2 minute read / Jan 15, 2024 /
Open Source Models : What Can We Determine from Download Patterns?
Open source models have become a critical part of the AI landscape.
I was curious about the trends in the open source ecosystem, so I analyzed HuggingFace data on the top 300 open source models, both by overall usage & also the top of the trending list.
Open source models are governed by open source licenses. Similar to regular open source software, Apache & MIT dominate the licenses by model count. 76% of the top models choose one of these licenses. Apache is nearly twice as popular as MIT.
But the concentration is greater when viewing the share by downloads. Models with Apache or MIT licenses represent 92% of downloaded models last month.

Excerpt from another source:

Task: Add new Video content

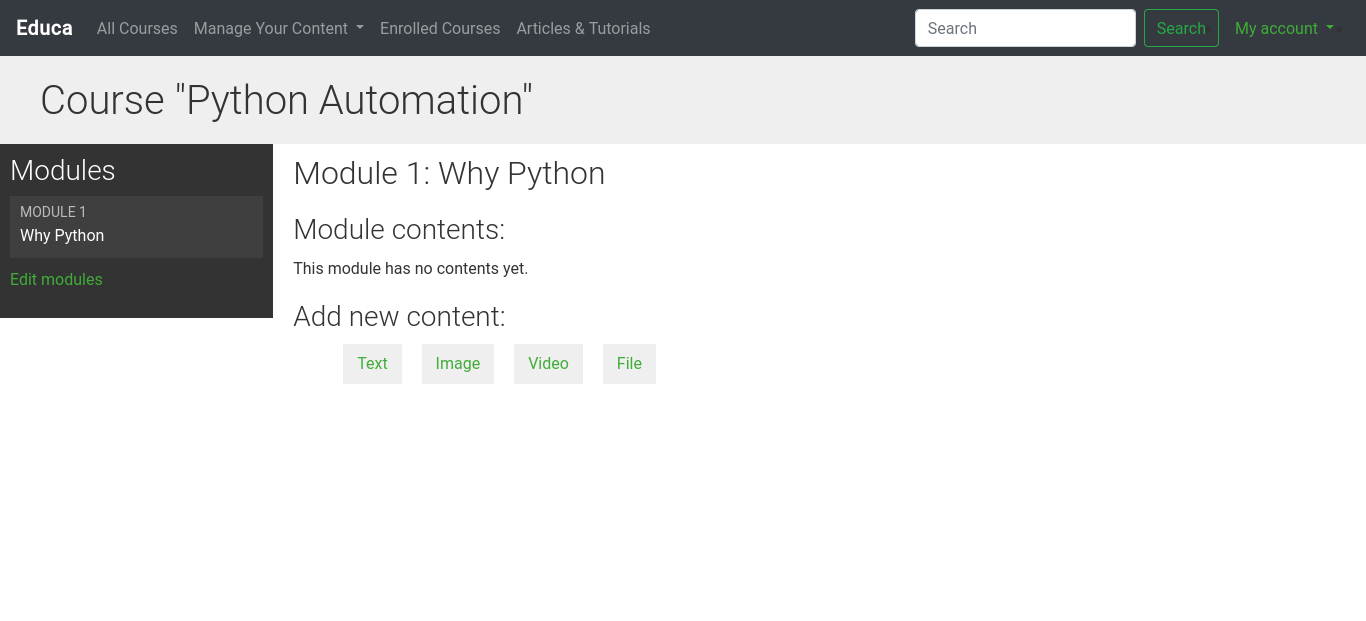Action: 548,364
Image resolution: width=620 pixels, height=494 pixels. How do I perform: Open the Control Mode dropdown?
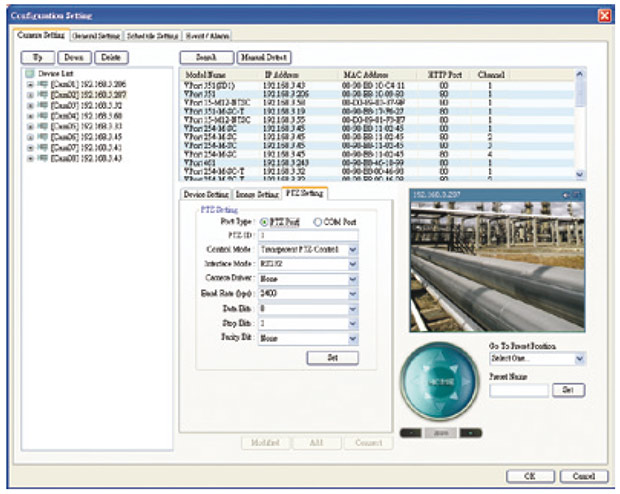pos(352,250)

Stability, Facebook, & Microsoft top the creator list of open source models by count. So does TheBloke, an engineer who quantizes (or compresses) open source models.
But the download data shows very different patterns.
Meta’s models recorded 30% of downloads, driven by its word2vec model for speech recognition. Then OpenAI & Google not far behind.
The most popular models by downloads are models for training other models, called Fill-Mask models. Then speech recognition. Third is text classification (LLMs are very good at this.) Text generation is fifth.
How about popularity? HuggingFace likes of a model are completely uncorrelated to downloads with an R^2 of 0.06.
Overall, we can conclude more lax licenses dominate the top models. Meta, Google, Microsoft, Stability, & OpenAI are important players within the open source ecosystem.
Speech is the most popular end-user application of open source models by downloads in the last month, superseded by testing - which makes sense given how many companies are building or testing LLMs.
Given all the innovation in the space, in a quarter or two, this data might be very different. Who do you think will top the charts at the end of 2024?